Judge Smyth said they were serious charges that warranted a prison sentence. However, he noted the man had no previous convictions and testimonials including one from a man who said he had just come out of a drug treatment programme when Singleton gave him a job and taught him a trade which he now uses to support his family.

He adjourned sentencing until April for a probation report on Singleton's suitability to carry out 200 hours' community service in lieu of a nine-month jail sentence.

Garda Brendan Fitzpatrick told Dublin District Court he approached the defendant who was coming out of a premises wearing what appeared to be a balaclava.

He said it was close to midnight and he was met with aggression, struck by the accused before being placed in a headlock and grounded in a violent struggle.

He pressed the panic button on his radio to get assistance from colleagues.
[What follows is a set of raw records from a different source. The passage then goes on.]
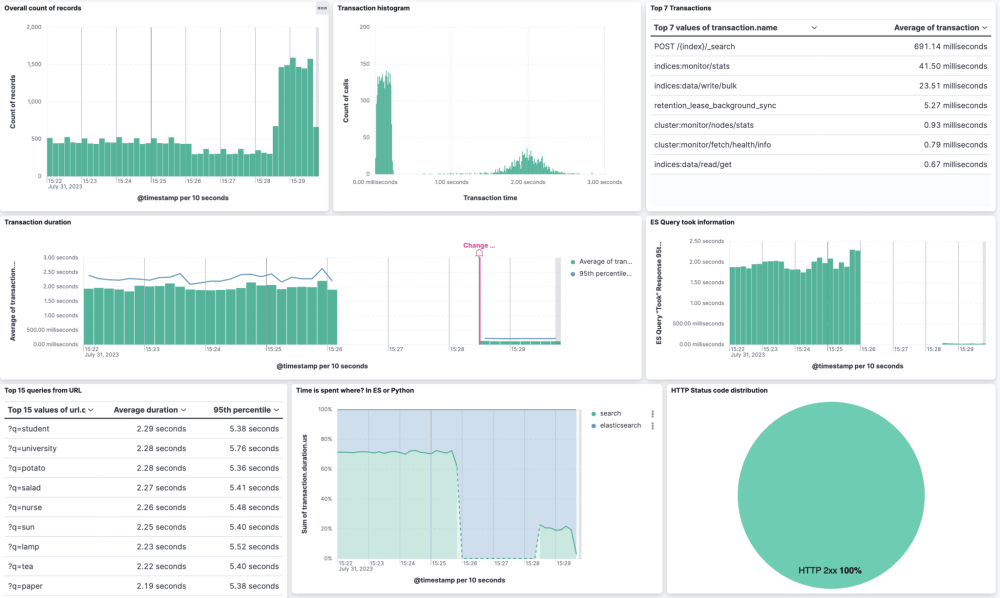1000x598 pixels.
Task: Open options icon next to elasticsearch legend
Action: (x=653, y=426)
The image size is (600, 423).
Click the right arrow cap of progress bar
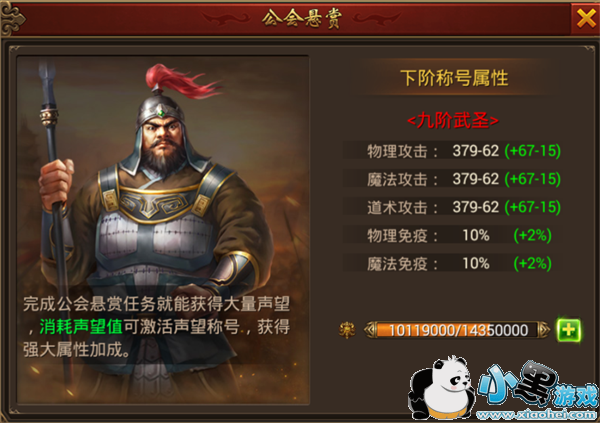click(544, 330)
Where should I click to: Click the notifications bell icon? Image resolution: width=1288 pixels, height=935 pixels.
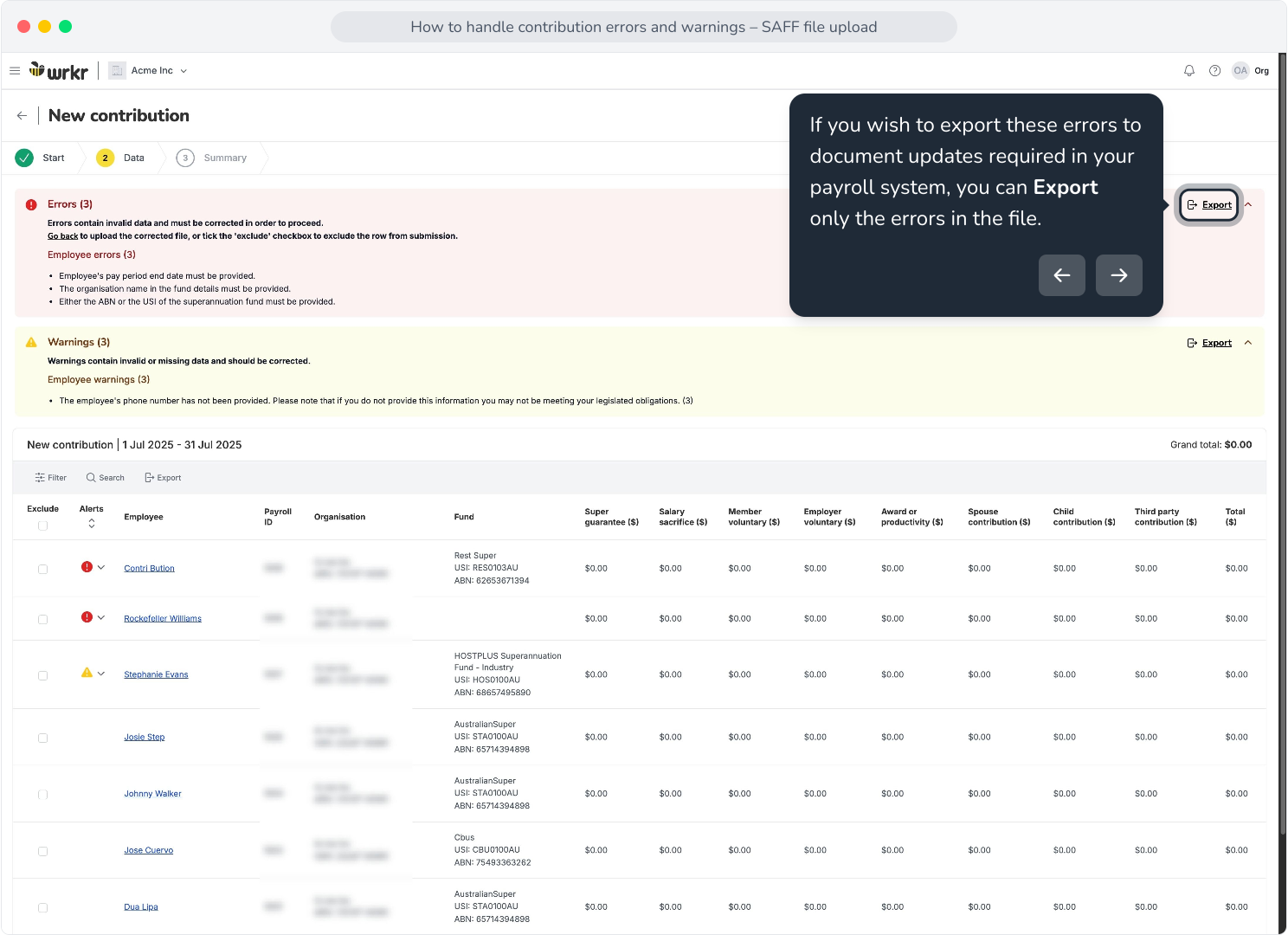click(x=1189, y=71)
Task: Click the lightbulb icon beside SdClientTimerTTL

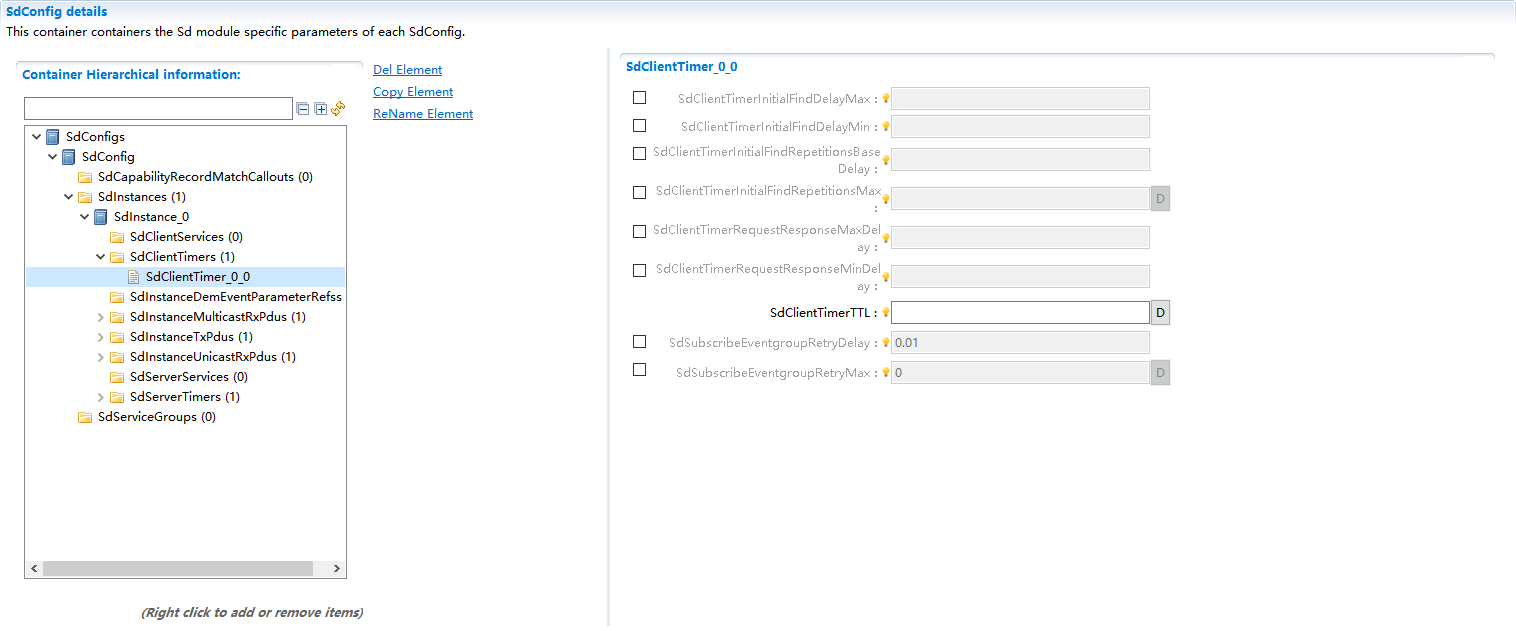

He was unable to tell them what was happening, just his location. “I found it difficult to breath,” he said,

He alleged Singleton tried to get his baton and pepper-spray and during a struggle both men went to the ground. He disagreed with defence counsel Shaun Smyth that Singleton had just tried to deflect him and attempted to cushion his fall.

Counsel said his client, who is interested in martial arts, used this as a method of self defence. Mr Smyth suggested that Singleton asserted his constitutional personal and property rights and told gardai they did not have authority to search him and this frustrated the garda. Gda Fitzpatrick did not agree with the claims.

The court heard he suffered a fractured little finger and was off work for six months.

He said the man kept putting his hands in his pockets. Counsel said this was because he had a key to his business premises. Gda Fitzpatrick said he asked him a number of times to take his hands out of his pockets and he found it suspicious.

The defence said Singleton told gardai about a law book he had read and that he was versed in his rights. The garda denied that he had then mocked Singleton.

He also denied that he attempted to search Singleton without authority and rejected counsel's suggestion that the accused had been asserting his constitutional rights, “and that is not something you encounter often on the streets of Coolock.”

Singleton told the court he had been bringing the hatchet, which he had in his pocket during the incident, to a friend to use to chop wood and he claimed he had not been treated civilly.

In mitigation pleas the court heard his business went under last year and he had also suffered serious injuries when he was intentionally run over by a car. Counsel said his client had a genuine belief about his rights but may have misjudged the situation.